Bjorn agreed silently... standing on a broken wall and playing a grand guessing game with the fate of the world was exhausting.

He just had to wait and see what Ragnar would do.

The night dragged on endlessly. But Bjorn refused to leave his post.

He paced back and forth across the intact sections of the southern wall, checking on the artillery crews and ensuring the Breton musket men were fully awake.

Finally, after what felt like an eternity of darkness, the eastern horizon slowly began to bleed a bruised purple.

Dawn was breaking.

"It’s morning," General Gurvand said, climbing up the steps and rubbing his eyes.

The Breton commander walked over to Bjorn, "The men in the lower courtyard are fully awake and eating their rations. Should I order the riflemen back to the upper battlements?"

Bjorn was focused on the fog stretching out before them.

"Do you feel that?" Bjorn whispered, his eyes widening slightly.

"Feel what, Lord Bjorn?" Gurvand asked.

"The stone," Bjorn said, dropping to one knee and pressing his hand flat against the parapet. "It is trembling."

Hakon stopped drinking his coffee... he set the wooden mug down on a crate and pressed his own hand against the wall.

"..!"

Squeeeeeak... Crunch... Squeeeeeak...

The sound echoed through the morning mist.

It was the distinct noise of wooden wheels grinding through the deep northern mud, accompanied by the cracking of leather whips and the snorting of thousands of tired beasts.

Bjorn stood up slowly... he snatched the brass spyglass from his belt and brought it to his eye, praying to Odin that the mist would clear.

As the morning sun finally crested the horizon, its bright golden rays burned away the layers of white fog clinging to the fields.

The Frankish camp slowly came into view.

"Bjorn...?" Hakon asked quietly, taking a slow step back from the edge of the wall. "What is it?

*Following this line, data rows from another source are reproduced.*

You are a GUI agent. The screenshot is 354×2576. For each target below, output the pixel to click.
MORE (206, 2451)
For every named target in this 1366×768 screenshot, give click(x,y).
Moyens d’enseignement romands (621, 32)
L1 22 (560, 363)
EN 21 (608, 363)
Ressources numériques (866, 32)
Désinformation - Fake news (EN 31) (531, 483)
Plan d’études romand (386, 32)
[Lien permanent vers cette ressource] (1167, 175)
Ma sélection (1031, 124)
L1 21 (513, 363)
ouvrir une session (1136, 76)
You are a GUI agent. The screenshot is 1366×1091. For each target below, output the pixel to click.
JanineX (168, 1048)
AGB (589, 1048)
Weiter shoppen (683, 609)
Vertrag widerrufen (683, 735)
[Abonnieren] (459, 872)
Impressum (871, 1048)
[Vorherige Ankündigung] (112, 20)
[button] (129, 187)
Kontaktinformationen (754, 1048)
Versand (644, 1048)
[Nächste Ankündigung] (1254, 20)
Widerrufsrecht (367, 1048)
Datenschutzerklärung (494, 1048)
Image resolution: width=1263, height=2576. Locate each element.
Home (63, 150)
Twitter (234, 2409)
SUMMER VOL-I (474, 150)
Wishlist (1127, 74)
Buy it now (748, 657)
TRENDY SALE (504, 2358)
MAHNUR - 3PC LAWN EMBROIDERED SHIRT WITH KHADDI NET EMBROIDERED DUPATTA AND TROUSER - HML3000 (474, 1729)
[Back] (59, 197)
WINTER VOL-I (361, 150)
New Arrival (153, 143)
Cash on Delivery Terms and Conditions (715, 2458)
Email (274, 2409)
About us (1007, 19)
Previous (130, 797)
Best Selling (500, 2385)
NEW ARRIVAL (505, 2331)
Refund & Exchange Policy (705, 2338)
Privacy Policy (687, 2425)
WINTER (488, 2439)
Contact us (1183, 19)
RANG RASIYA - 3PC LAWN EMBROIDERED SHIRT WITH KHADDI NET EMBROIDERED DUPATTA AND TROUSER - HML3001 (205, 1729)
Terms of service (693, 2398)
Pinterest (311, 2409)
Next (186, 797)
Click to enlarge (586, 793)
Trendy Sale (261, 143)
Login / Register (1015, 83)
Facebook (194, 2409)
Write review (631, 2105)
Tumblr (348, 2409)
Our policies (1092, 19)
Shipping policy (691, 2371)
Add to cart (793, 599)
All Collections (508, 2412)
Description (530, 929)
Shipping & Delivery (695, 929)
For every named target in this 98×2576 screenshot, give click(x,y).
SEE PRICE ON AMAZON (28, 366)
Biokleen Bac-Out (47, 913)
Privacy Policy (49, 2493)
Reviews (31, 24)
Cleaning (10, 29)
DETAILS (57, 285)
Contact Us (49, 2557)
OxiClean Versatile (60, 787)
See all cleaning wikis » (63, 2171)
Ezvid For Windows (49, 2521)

Did they dig the bombard out of the mud?"

Bjorn had spent the entire night wondering why the Frankish vanguard had set up strict patrols instead of retreating.

He had assumed they were just terrified of a night raid.

He was incredibly wrong... they were securing the perimeter to protect an incoming supply line!

Stretching out far beyond the Frankish camp, covering the southern dirt road as far as the eye could see, was an endless caravan of war.

Hundreds of carts were being dragged through the mud.

Thousands of workhorses and oxen were straining against their leather harnesses, their mouths foaming with exhaustion.

And sitting on top of every single one of those carts, was a bronze cannon.

They weren’t the giant, experimental monsters like the bombard... they were standard, perfectly sized field artillery.

They were the exact southern copies of King Ragnar’s original designs, entirely mass-produced by the foundries of Paris.

And so, through the lifting fog, even a crying babe could see that the Frankish Empire had entered the modern era...

Down in the fields, Marshal Hugh rode proudly along the lines of the arriving artillery train.

He looked up at the broken walls of Calais, a victorious smile spreading across his gray beard.

"Halt the carts!" Hugh roared at the top of his lungs, "Unload the bronze!"

Then the weary Frankish spearmen and cavalry erupted in a deafening roar, and the terror of the previous night vanished.

The Marshal turned his horse, drew his sword, and aimed it at the Viking stronghold.

"Heads are ripe for the picking!" Hugh shouted.